Finite element analysis of the Femoral neck system for different placement positions in the fixation of Pauwels type III femoral neck fractures

Objective: This study aimed to identify the optimal position for the femoral neck system (FNS) device when fixing Pauwels III #NOF, by analyzing the mechanical stability and stress distribution of FNS at different screw placement positions for the fixation of Pauwels III femoral neck fractures. Methods: We employed finite element analysis to create a 3D model of a Pauwels type III femoral neck fracture. Six models were designed, each with varied FNS screw placement positions. Axial stresses of 600 N, 1200 N, and 1800 N were applied to simulate physiological loads during different activities: standing on two legs, standing on one leg, and walking. The mechanical properties of these screw placements were assessed by comparing stress distribution, displacement, and fracture stability across models under varying load conditions. Results: Model 1, with the power rod aligned along the femoral neck axis, showed the best stability, with 42.40 % lower maximum VMS and 18.49 % less femoral displacement, compared to the worst model. Displacement of the internal fixation and fracture surface decreased by 21.72 % and 19.16 %, respectively. It also had superior results for internal fixation VMS and fracture surface compressive stress. Model 2, with the head screw centered axially, demonstrated good stability but had higher stress concentrations under 1800 N load.

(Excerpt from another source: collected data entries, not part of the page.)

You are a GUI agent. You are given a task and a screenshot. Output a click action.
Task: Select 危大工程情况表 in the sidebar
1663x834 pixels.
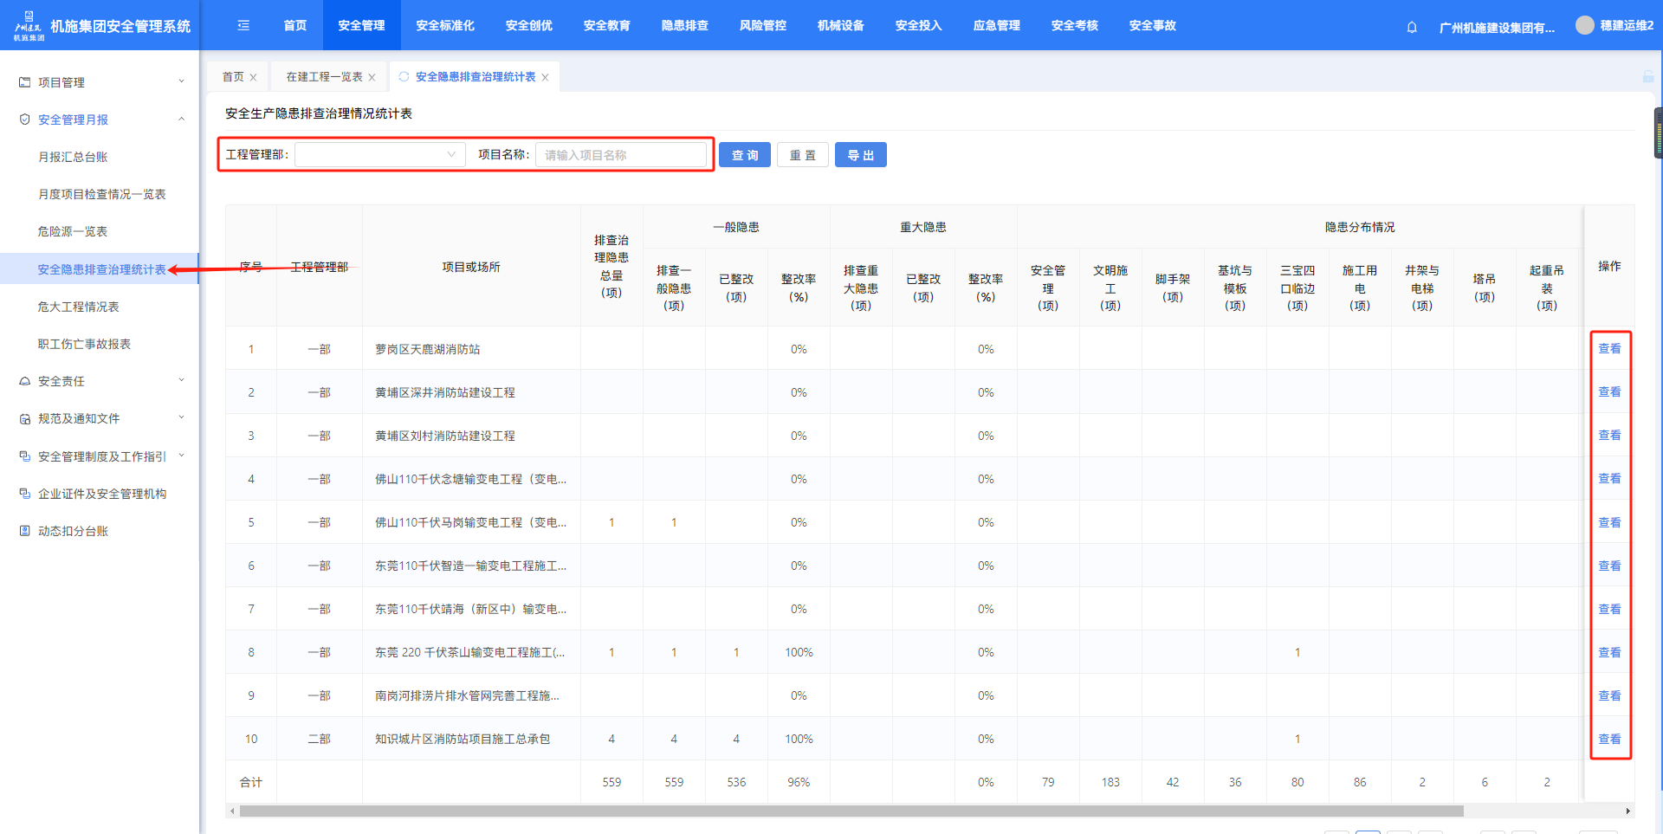tap(79, 307)
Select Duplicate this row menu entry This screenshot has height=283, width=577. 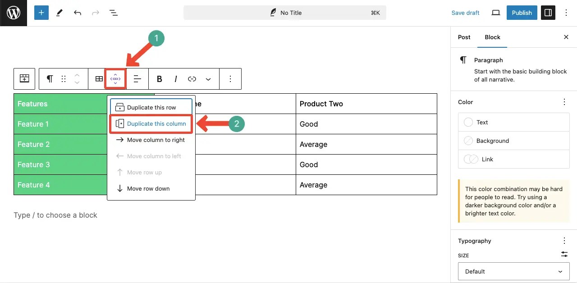(x=151, y=107)
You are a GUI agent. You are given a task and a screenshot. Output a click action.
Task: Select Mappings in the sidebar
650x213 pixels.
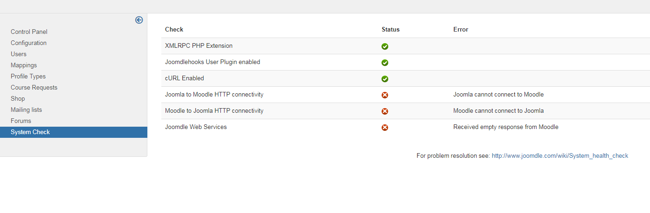pos(24,65)
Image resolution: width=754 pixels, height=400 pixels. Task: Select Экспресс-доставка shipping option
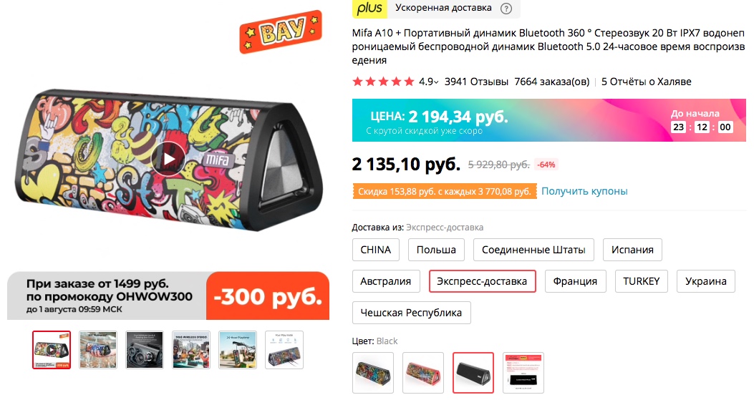click(x=482, y=281)
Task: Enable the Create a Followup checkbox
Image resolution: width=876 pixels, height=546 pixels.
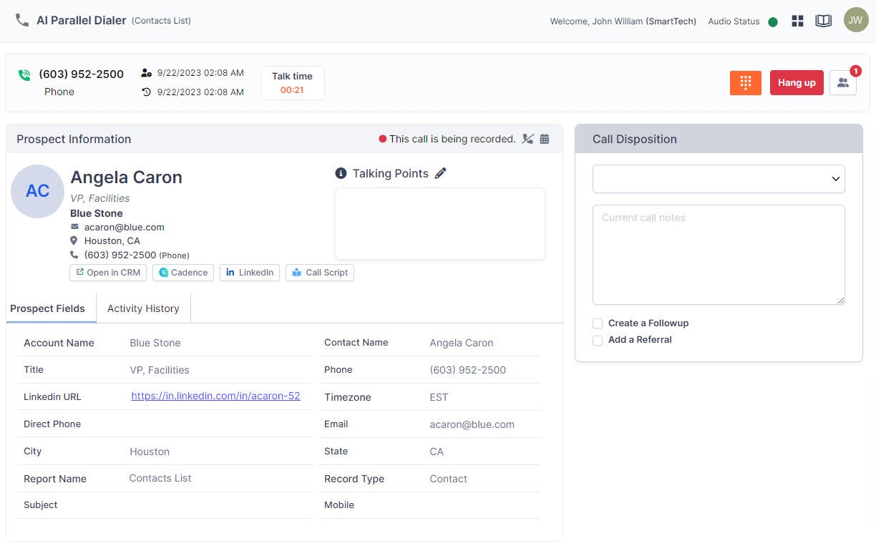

The displacement of the fracture surface and femur in model 2 increased by 18.37 % and 17.26 %, respectively, compared to model 1. Models 5 and 6, with the FNS nail near the lateral femoral cortex, showed significant stress concentrations, with compressive and shear forces rising by about 33 %. Model 5 ' s maximum VMS increased by 46.68 %, and model 6 ' s maximum compressive stress of the fracture surface increased by 46.37 %, compared to model 1. Models 3 and 4, with the power rod shifted up or down, displayed moderate stability, reducing displacement in some tests. Conclusion: This finite element analysis highlights that centring the FNS power rod along the femoral neck axis significantly enhances fracture stability and minimises postoperative displacement. Conversely, poor screw placement may result in mechanical stress concentration, raising the risk of nonunion or malunion. Clinicians should prioritise screw placements with more excellent mechanical stability to optimise treatment outcomes.